[Collected data entries]
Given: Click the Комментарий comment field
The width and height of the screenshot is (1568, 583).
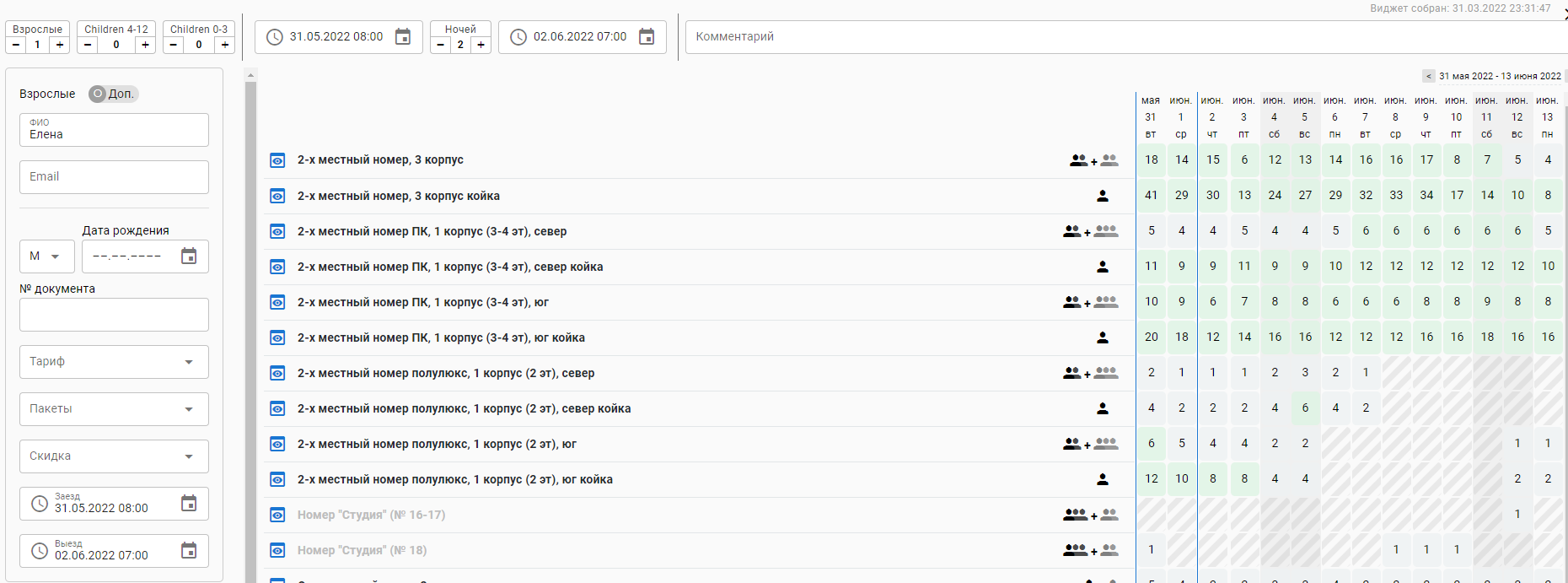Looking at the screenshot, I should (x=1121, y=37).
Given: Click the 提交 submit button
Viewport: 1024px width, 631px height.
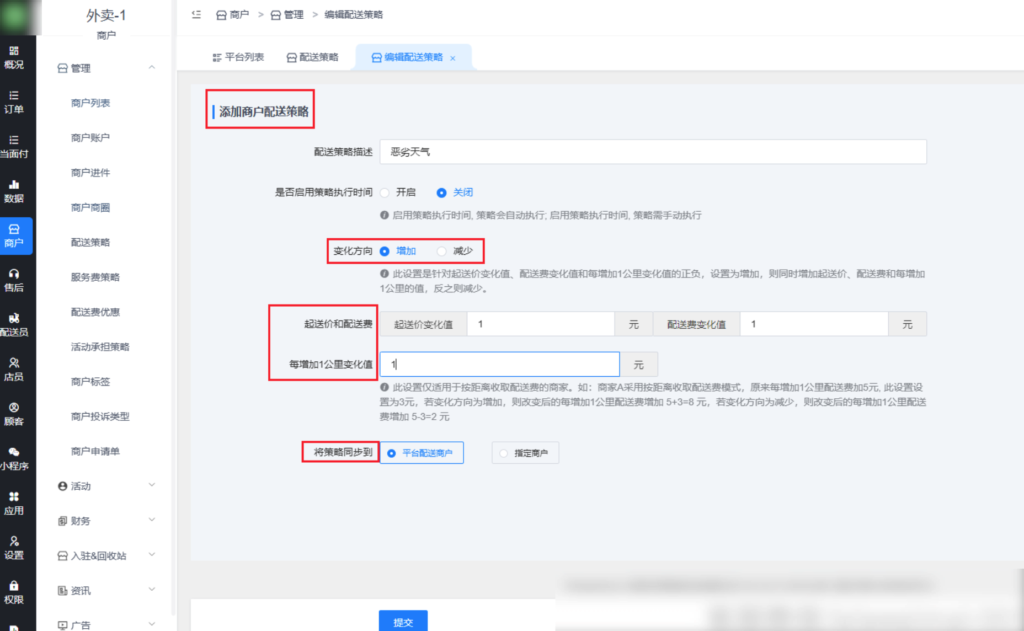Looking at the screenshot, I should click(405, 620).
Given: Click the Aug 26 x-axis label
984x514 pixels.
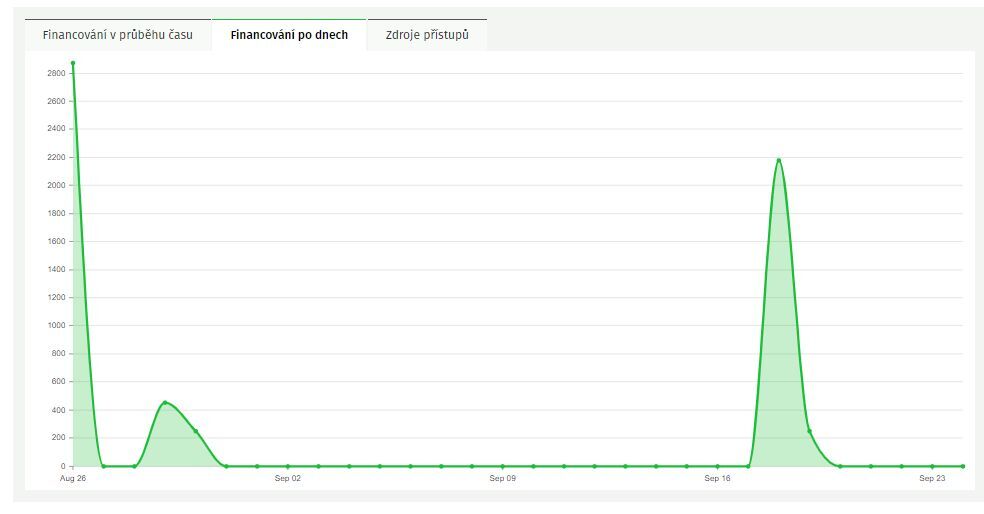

▸ What the exercise asks: Leaving the images out, print the records above exactly.

▸ Exercise solution:
Given: Click the Комментарий comment field
The width and height of the screenshot is (1568, 583).
Looking at the screenshot, I should (x=1121, y=37).
Given: Click the 提交 submit button
Viewport: 1024px width, 631px height.
Looking at the screenshot, I should click(405, 620).
Given: Click the Aug 26 x-axis label
984x514 pixels.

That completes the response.